著者
小池 重夫 久野 由基一 森田 博行
出版者
The Japanese Society for Hygiene
雑誌
日本衛生学雑誌 (ISSN:00215082)
巻号頁・発行日
vol.37, no.2, pp.510-515, 1982-06-30 (Released:2009-02-17)
参考文献数
26
被引用文献数
3 3

本実験では, シリカがウサギの肺マクロファージと腹腔内の多形核白血球の過酸化脂質の生成, 乳酸脱水素酵素の細胞外放出, ニトロブルーテトラゾリウム (NBT) の還元能に及ぼす影響を調べた。

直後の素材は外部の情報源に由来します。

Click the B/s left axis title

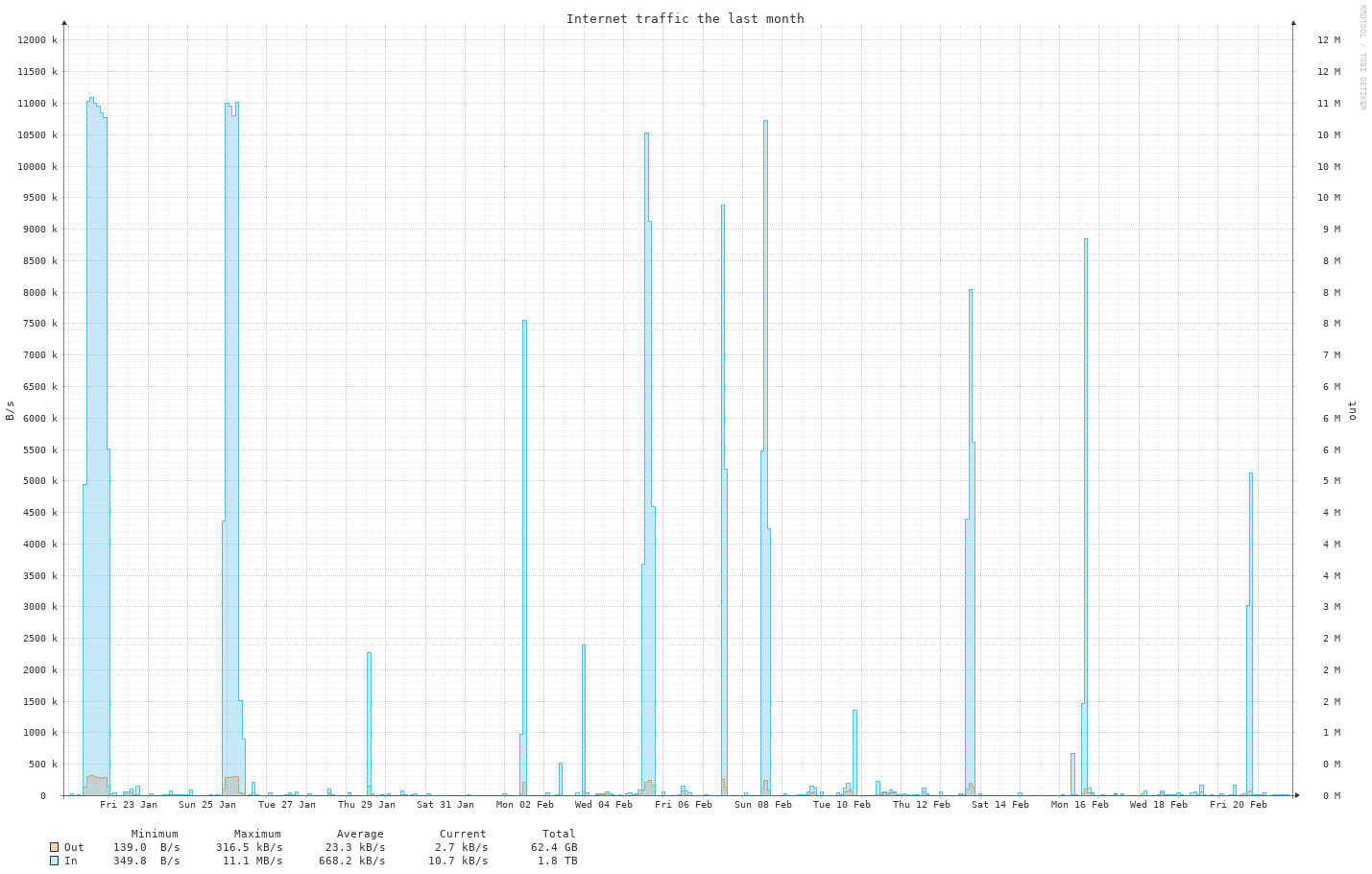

対照にはマクロファージ単独, あるいはコランダム (Al2O3) を選んだ。3mg/107cells のシリカを1時間, 肺マクロファージに捕食させると過酸化脂質-酸化された不飽和脂肪酸の分解産物であるマロニルジアルデヒドであらわす-が増量した。また, マクロファージ外に放出した乳酸脱水素酵素の活性は著明に亢進し, シリカが細胞膜を傷害したことを示している。シリカはコランダムに比べて顕著なNBTの還元能を示したが, これはシリカを捕食したマクロファージにスーパーオキシドの産生が亢進したことを示すものである。以上の結果はシリカは肺マクロファージに捕食されて, 過酸化脂質の生成を促進すると同時にスーパーオキシドの生成を亢進し, 細胞膜を傷害することを示している。